Posso informar-lhes que, dentro de uma semana, todos os 505 mil adolescentes cubanos do secundário básico – sétima, oitava e nona séries – começarão o ano letivo com os novos métodos educacionais que criamos, triplicarão os conhecimentos que recebiam normalmente e terão um professor para cada 15 alunos.
Peço que me desculpem por citar exemplos demonstrativos de que ainda é possível, apesar de imensos obstáculos, fazer muito para que o meio ambiente seja preservado, e a humanidade sobreviva.
Tudo quanto disse é incompatível com o atroz sistema econômico imposto ao mundo, a impiedosa globalização neoliberal, as imposições e condicionantes com que o FMI sacrifica a saúde, a educação e a seguridade social de bilhões de pessoas; a forma cruel como, mediante a livre troca de divisas entre as moedas fortes e as débeis moedas do Terceiro Mundo, arrancam deste somas fabulosas a cada ano. Em síntese, é incompatível com a política da OMC, que parece desenhada para que os países ricos possam invadir o mundo com suas mercadorias, sem qualquer restrição, e liquidar o desenvolvimento industrial e agrícola dos países pobres, sem outro futuro que o de fornecer matérias-primas e mão-de-obra barata; com a ALCA e outros Acordos de Livre Comércio entre os tubarões e as sardinhas; com a monstruosa dívida externa, que, em alguns casos, consome até 50 por cento dos orçamentos nacionais, absolutamente impagável nas atuais circunstâncias; com o roubo de cérebros, o monopólio quase total da propriedade intelectual e o uso abusivo e desproporcional dos recursos naturais e energéticos do planeta.

_Dados fornecidos:_
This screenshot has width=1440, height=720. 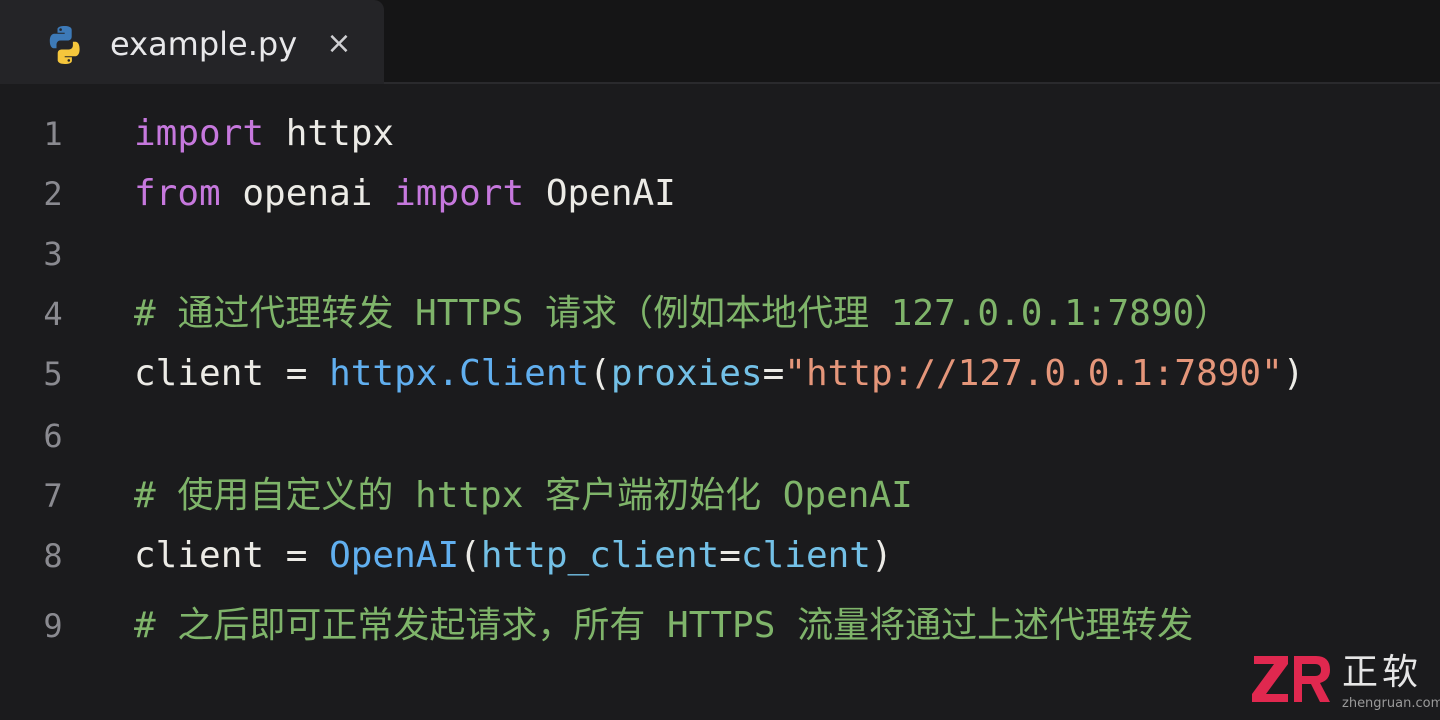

_Exercícios propostos:_
- 1) Resuma o texto fornecido em duas frases.
- 2) Copie sem alterações o trecho do texto fornecido que começa com as palavras "Peço que me" e termina com "a humanidade sobreviva.".

_Respostas dos exercícios:_
- 1) Em uma semana, os 505 mil adolescentes cubanos do secundário básico começarão o ano letivo com novos métodos educacionais, triplicarão os conhecimentos que recebiam e terão um professor para cada 15 alunos. Tudo o que foi dito é incompatível com a globalização neoliberal, as imposições do FMI, a política da OMC, a ALCA, a dívida externa, o roubo de cérebros e o uso abusivo dos recursos naturais e energéticos do planeta.

- 2)
Peço que me desculpem por citar exemplos demonstrativos de que ainda é possível, apesar de imensos obstáculos, fazer muito para que o meio ambiente seja preservado, e a humanidade sobreviva.